◆ Goal ◆
Which lines of the data contain the word "Where"? Copy each of them in full.

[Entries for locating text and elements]
::::::

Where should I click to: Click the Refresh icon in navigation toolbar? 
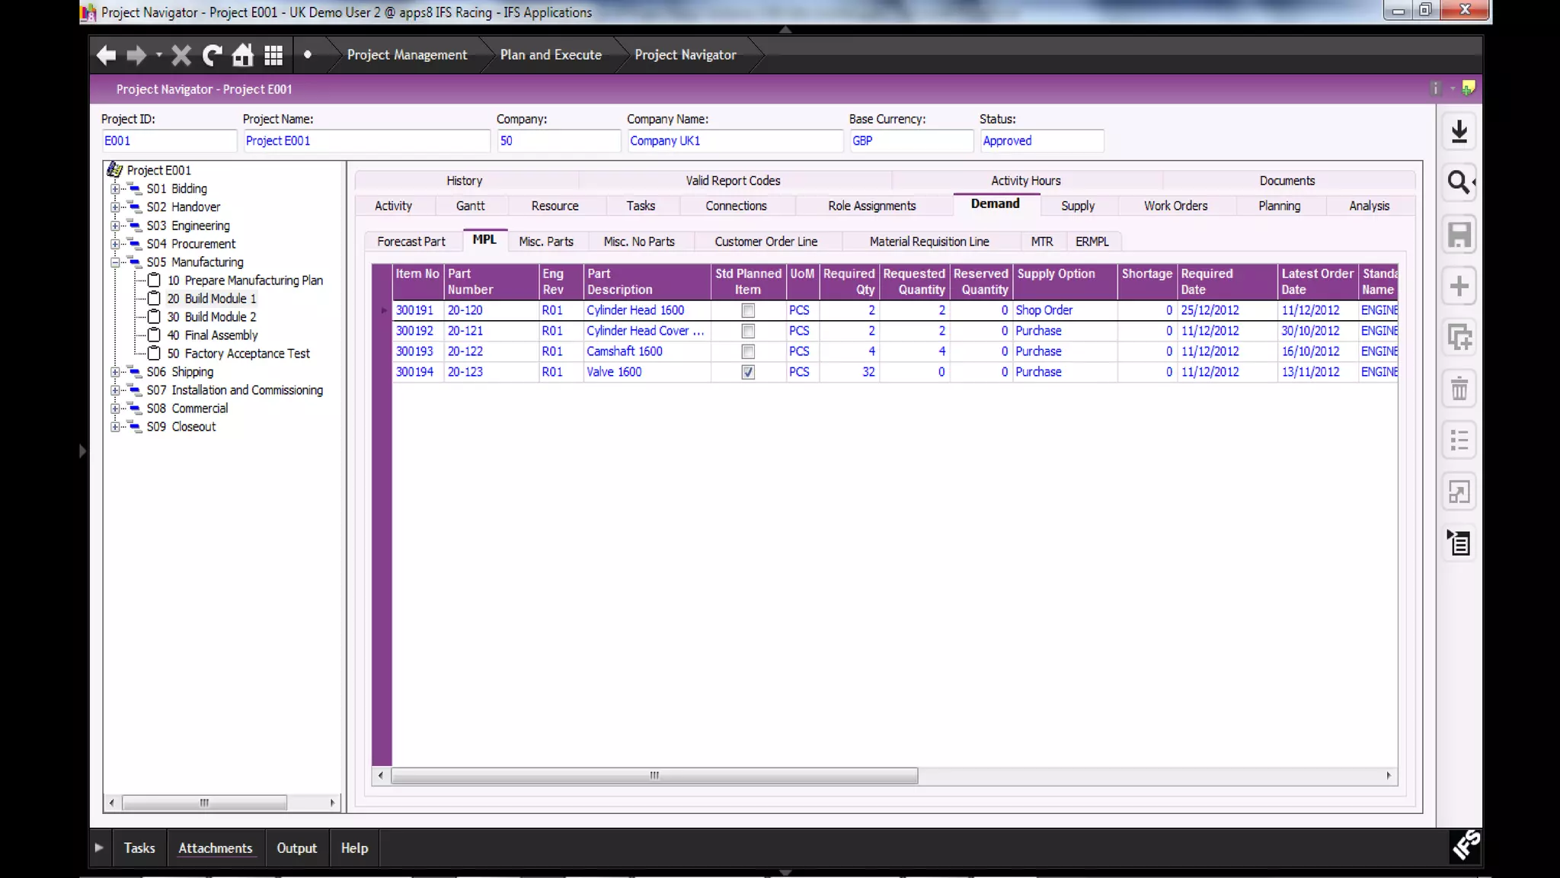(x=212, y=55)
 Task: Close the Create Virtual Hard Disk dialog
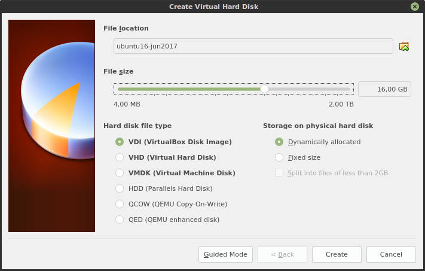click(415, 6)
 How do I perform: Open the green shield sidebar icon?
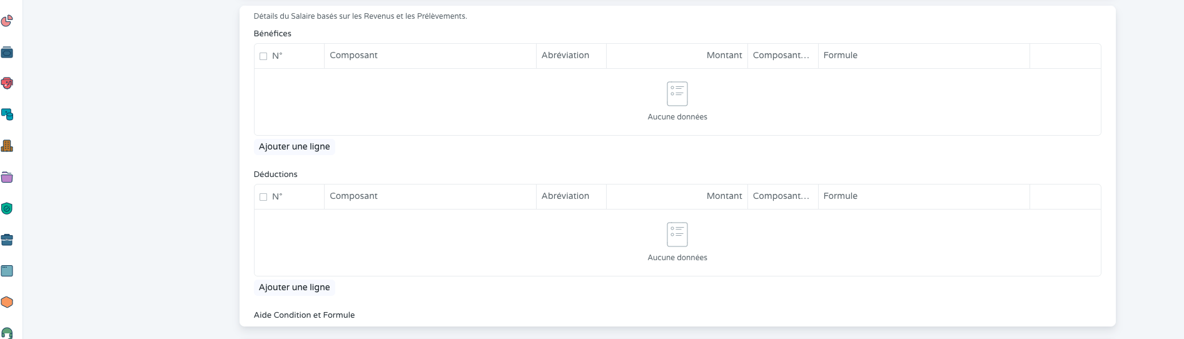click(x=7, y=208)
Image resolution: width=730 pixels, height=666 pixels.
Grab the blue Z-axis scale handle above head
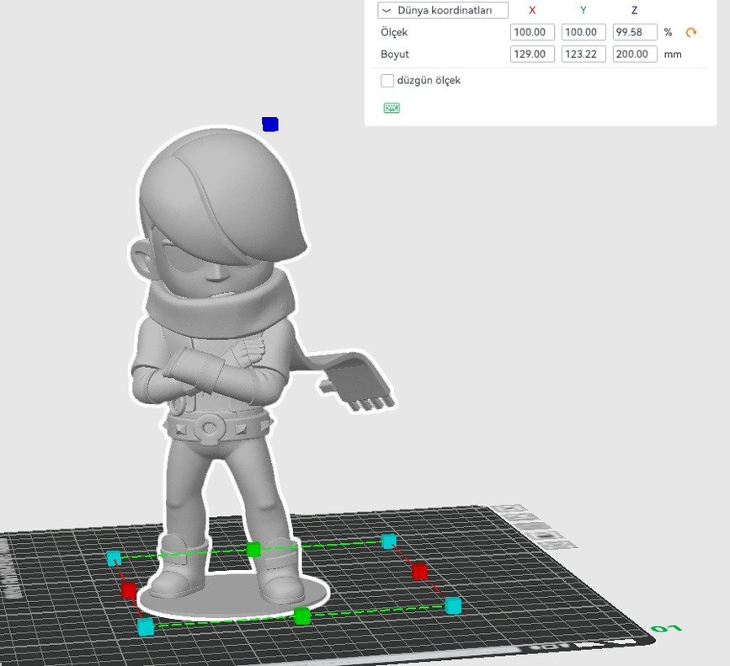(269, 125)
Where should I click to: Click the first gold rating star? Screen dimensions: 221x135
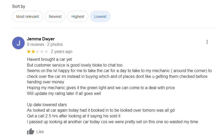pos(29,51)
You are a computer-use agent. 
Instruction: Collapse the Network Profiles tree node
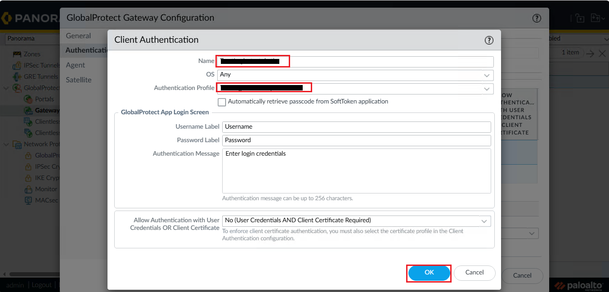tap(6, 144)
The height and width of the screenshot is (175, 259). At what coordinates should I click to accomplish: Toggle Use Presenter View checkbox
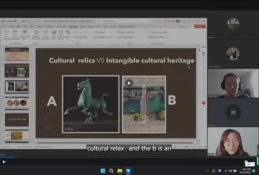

::::::

◆ Task output ◆
Where should I click to: Click the Refresh icon in navigation toolbar? 
Where should I click to: Click the first gold rating star? Screen dimensions: 221x135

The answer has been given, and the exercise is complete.